Surgery for a middle cerebral artery (MCA) aneurysm is a complex medical procedure that is typically performed to prevent the aneurysm from rupturing, which can lead to a potentially life-threatening brain hemorrhage. Here is an overview of the surgical options for treating an MCA aneurysm:
Clipping: In this procedure, a neurosurgeon makes an opening in the skull, called a craniotomy, to access the aneurysm. A small metal clip is then placed at the base of the aneurysm to isolate it from the main blood vessel. This prevents blood from flowing into the aneurysm and reduces the risk of rupture. Clipping is a common surgical technique for treating cerebral aneurysms, including those in the middle cerebral artery.
Endovascular coiling: This is a less invasive option compared to clipping. It involves threading a catheter through a blood vessel, typically in the groin, up to the aneurysm site in the middle cerebral artery. A coil is then released into the aneurysm, filling it and blocking blood flow into the aneurysm sac. This promotes clot formation and reduces the risk of rupture. Endovascular coiling may be a suitable option for some MCA aneurysms, but not all aneurysms are amenable to this treatment.
The choice of surgical method depends on various factors, including the size, shape, and location of the aneurysm, the patient's overall health, and the surgeon's expertise. The goal of surgery is to prevent the aneurysm from rupturing, which could lead to a subarachnoid hemorrhage or other neurological complications.
It's important to consult with a neurosurgeon who specializes in vascular and aneurysm surgery to discuss the best treatment options for your specific case. The outcome and recovery can vary from patient to patient, and the decision to undergo surgery should be made after a thorough evaluation of the risks and benefits. Additionally, advancements in medical technology and surgical techniques continue to improve the outcomes and reduce the invasiveness of these procedures.

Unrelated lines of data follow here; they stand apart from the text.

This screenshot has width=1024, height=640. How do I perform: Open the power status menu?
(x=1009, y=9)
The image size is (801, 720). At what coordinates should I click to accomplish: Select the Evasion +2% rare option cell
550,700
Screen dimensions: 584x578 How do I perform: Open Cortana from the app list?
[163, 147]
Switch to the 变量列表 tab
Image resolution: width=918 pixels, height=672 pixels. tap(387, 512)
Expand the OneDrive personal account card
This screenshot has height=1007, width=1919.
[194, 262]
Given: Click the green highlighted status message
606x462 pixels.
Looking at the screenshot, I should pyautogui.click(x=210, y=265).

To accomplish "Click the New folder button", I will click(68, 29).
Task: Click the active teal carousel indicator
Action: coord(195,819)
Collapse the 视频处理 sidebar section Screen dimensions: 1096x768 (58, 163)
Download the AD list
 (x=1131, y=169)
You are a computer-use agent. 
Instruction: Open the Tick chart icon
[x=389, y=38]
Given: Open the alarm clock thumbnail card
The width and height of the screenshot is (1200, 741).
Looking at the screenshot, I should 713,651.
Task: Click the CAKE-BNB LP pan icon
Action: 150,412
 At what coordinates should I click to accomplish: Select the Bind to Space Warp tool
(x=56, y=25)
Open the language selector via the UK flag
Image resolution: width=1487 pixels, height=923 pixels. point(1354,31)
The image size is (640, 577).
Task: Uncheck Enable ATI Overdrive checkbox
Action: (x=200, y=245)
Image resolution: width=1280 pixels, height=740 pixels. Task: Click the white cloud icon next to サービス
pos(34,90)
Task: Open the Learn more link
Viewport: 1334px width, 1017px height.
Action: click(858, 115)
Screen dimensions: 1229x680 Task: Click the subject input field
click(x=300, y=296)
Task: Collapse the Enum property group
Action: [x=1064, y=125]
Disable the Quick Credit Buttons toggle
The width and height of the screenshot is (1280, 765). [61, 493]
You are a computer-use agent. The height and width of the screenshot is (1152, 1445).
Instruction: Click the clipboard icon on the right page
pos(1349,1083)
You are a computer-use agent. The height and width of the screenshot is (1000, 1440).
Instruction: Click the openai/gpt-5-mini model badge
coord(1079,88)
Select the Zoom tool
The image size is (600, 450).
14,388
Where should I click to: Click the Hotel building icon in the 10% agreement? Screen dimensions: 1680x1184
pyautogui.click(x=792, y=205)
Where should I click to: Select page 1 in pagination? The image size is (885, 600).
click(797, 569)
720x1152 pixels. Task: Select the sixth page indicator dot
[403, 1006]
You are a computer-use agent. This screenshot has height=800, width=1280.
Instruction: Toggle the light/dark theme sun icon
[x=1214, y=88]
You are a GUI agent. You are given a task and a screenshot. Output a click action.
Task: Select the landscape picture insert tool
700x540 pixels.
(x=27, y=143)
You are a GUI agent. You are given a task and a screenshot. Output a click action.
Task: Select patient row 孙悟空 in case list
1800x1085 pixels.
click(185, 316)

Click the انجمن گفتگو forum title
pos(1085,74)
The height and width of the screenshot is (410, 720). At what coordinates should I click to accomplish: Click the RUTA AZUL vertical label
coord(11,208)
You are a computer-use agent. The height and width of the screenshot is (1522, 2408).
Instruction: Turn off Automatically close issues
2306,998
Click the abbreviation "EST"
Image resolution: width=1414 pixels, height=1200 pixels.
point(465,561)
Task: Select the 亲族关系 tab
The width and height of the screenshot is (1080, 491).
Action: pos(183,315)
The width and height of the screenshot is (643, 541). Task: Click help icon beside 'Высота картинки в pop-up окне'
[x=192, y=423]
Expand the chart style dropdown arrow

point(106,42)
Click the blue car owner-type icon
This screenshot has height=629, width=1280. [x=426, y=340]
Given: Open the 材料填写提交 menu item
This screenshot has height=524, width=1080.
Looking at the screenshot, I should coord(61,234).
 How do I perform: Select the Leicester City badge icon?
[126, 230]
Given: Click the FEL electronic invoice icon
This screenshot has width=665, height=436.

Microsurgical clipping may receive increased consideration in patients presenting with large (>50 ml) intraparenchymal hematomas and middle cerebral artery aneurysms 1).
Craniotomy for hematoma evacuation and aneurysm clipping is the treatment modality of choice for ruptured middle cerebral artery (MCA) aneurysms with intracranial hematomas. Recent literature suggests that endovascular coil embolization followed by hematoma evacuation can be an acceptable alternative.
MCA aneurysm rupture with concomitant large intraparenchymal or sylvian fissure hematoma formation carries a grave prognosis. Simultaneous hematoma evacuation and aneurysm clipping with or without craniectomy can be an effective treatment modality 2).